Your assignment: Beginning with the line containing "Toggle the folder tree lock icon" and ending at the last line of the data, set down every line exactly, leaving out all pictures.

Records provided:

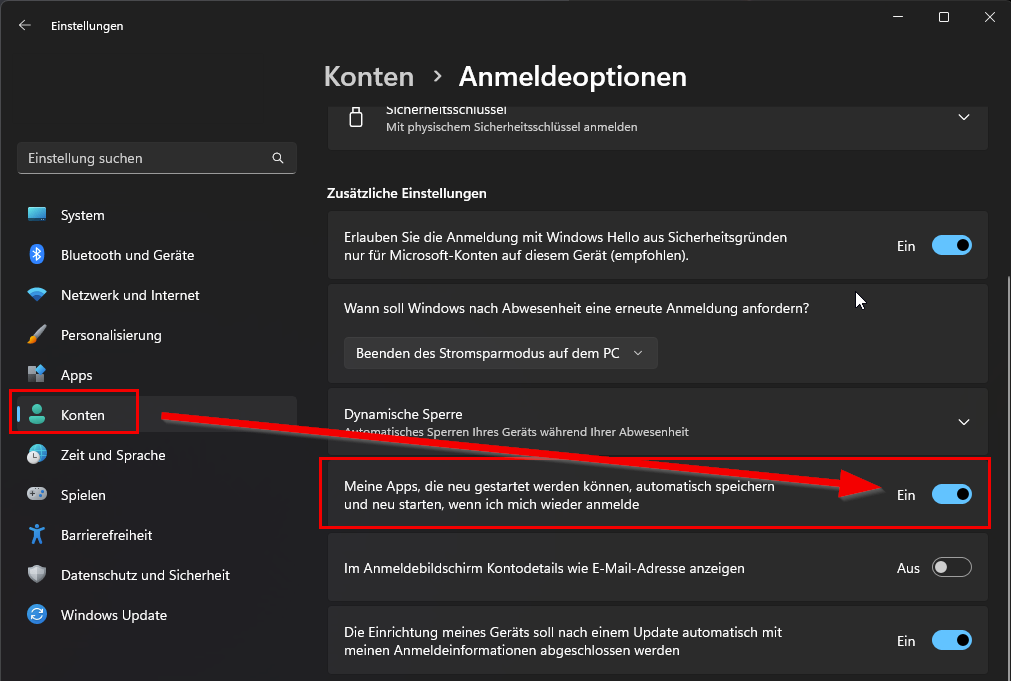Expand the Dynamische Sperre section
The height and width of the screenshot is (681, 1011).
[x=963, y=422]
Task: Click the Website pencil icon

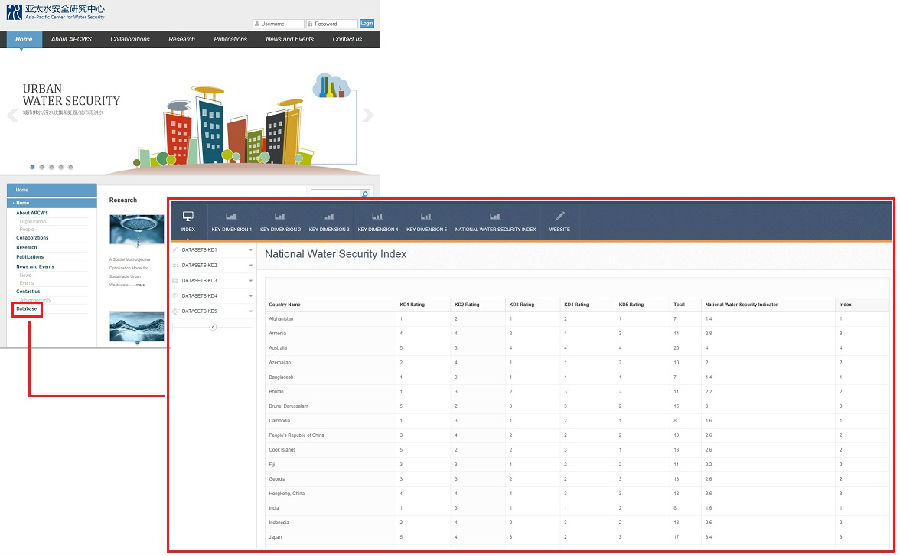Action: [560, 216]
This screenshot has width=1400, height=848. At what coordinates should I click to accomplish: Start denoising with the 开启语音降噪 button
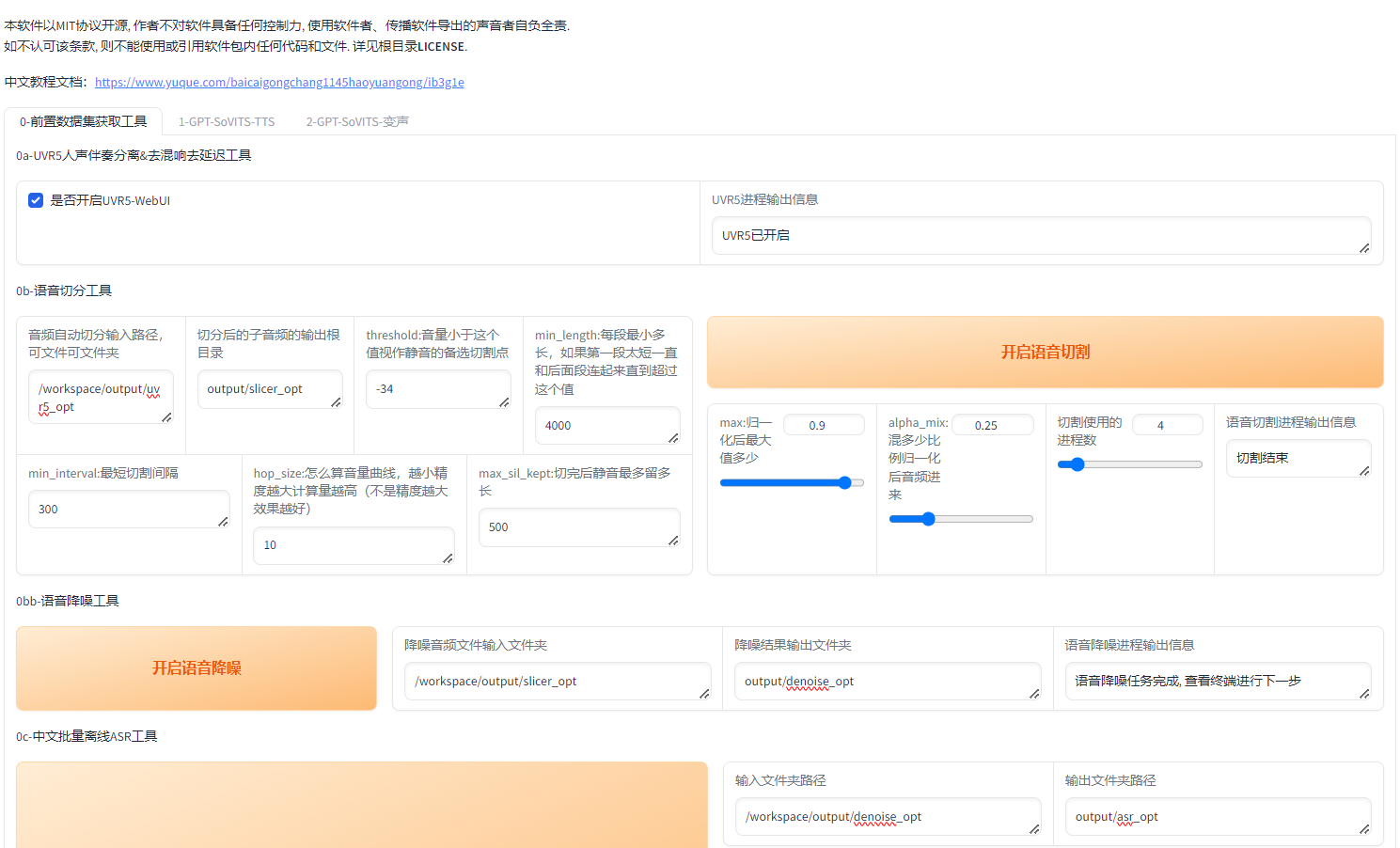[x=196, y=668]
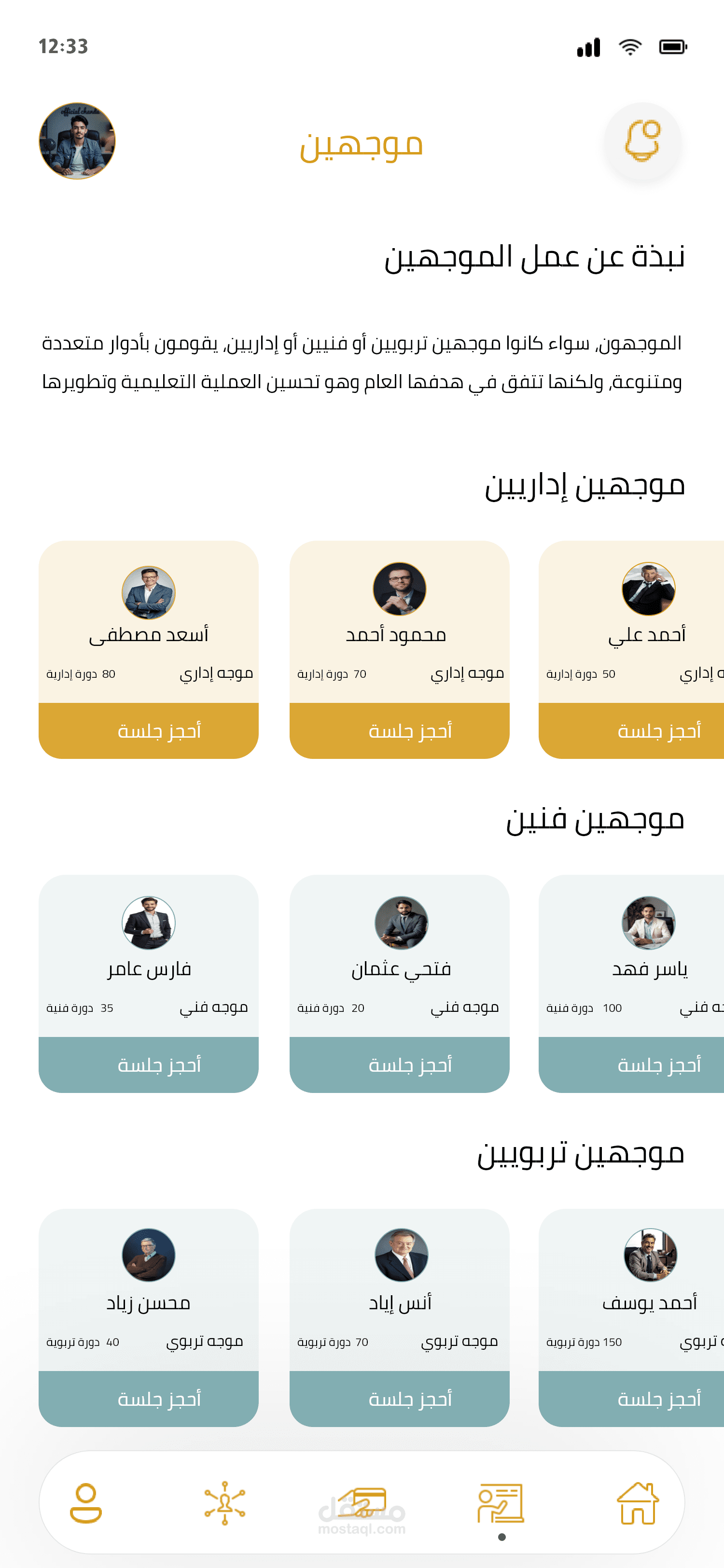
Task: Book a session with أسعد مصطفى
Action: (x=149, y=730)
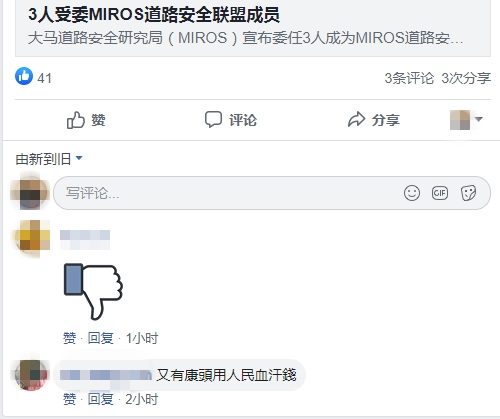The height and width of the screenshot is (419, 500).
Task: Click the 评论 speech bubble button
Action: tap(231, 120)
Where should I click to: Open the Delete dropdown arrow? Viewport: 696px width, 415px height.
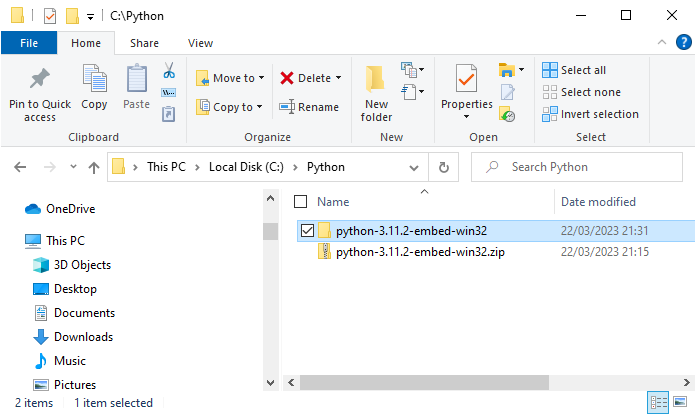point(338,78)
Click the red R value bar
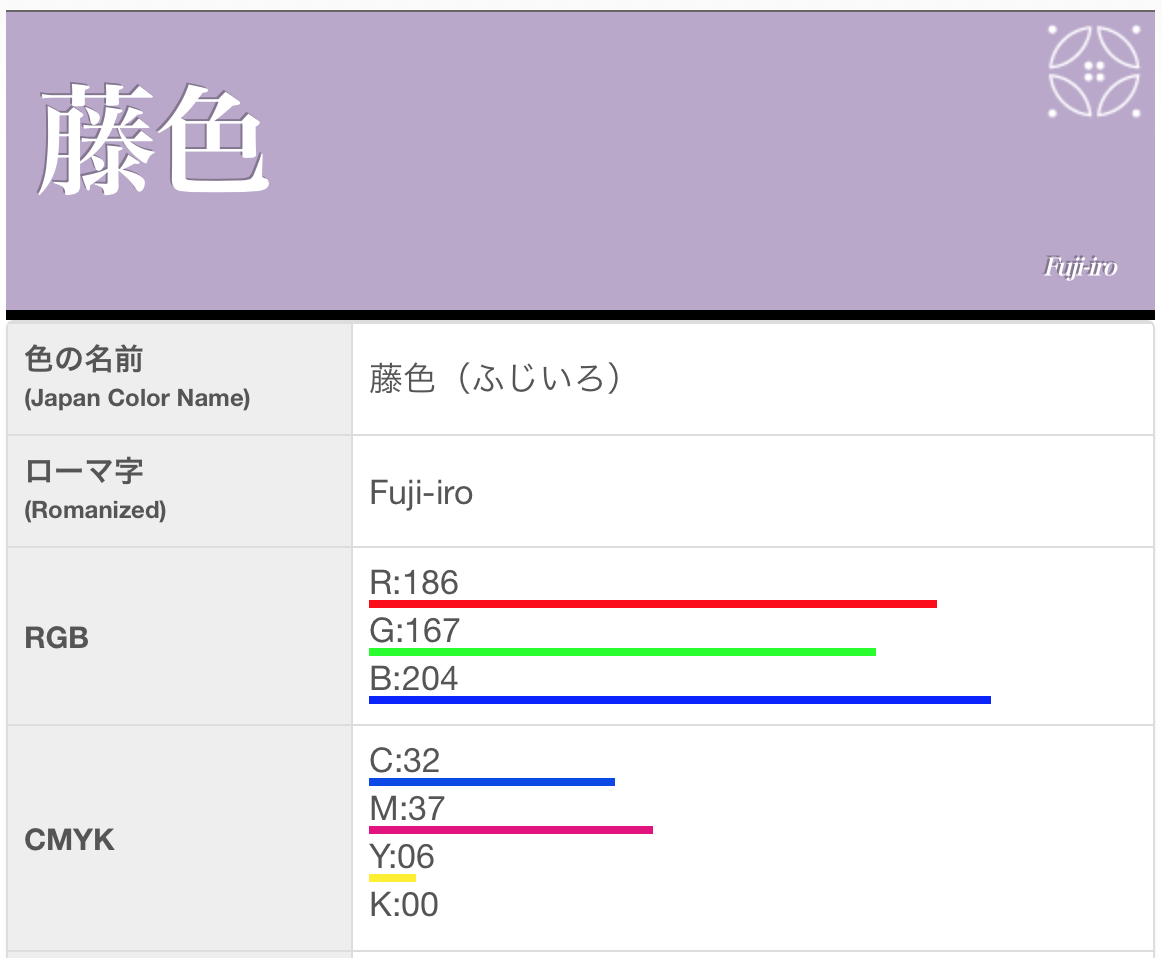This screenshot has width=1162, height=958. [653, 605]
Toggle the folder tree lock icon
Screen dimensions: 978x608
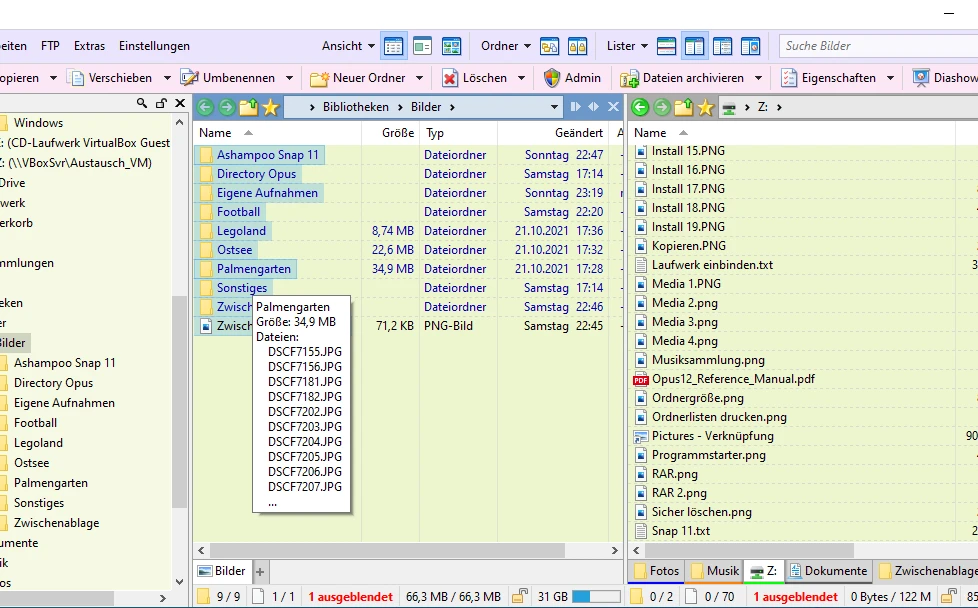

Response:
Toggle the folder tree lock icon
Screen dimensions: 978x608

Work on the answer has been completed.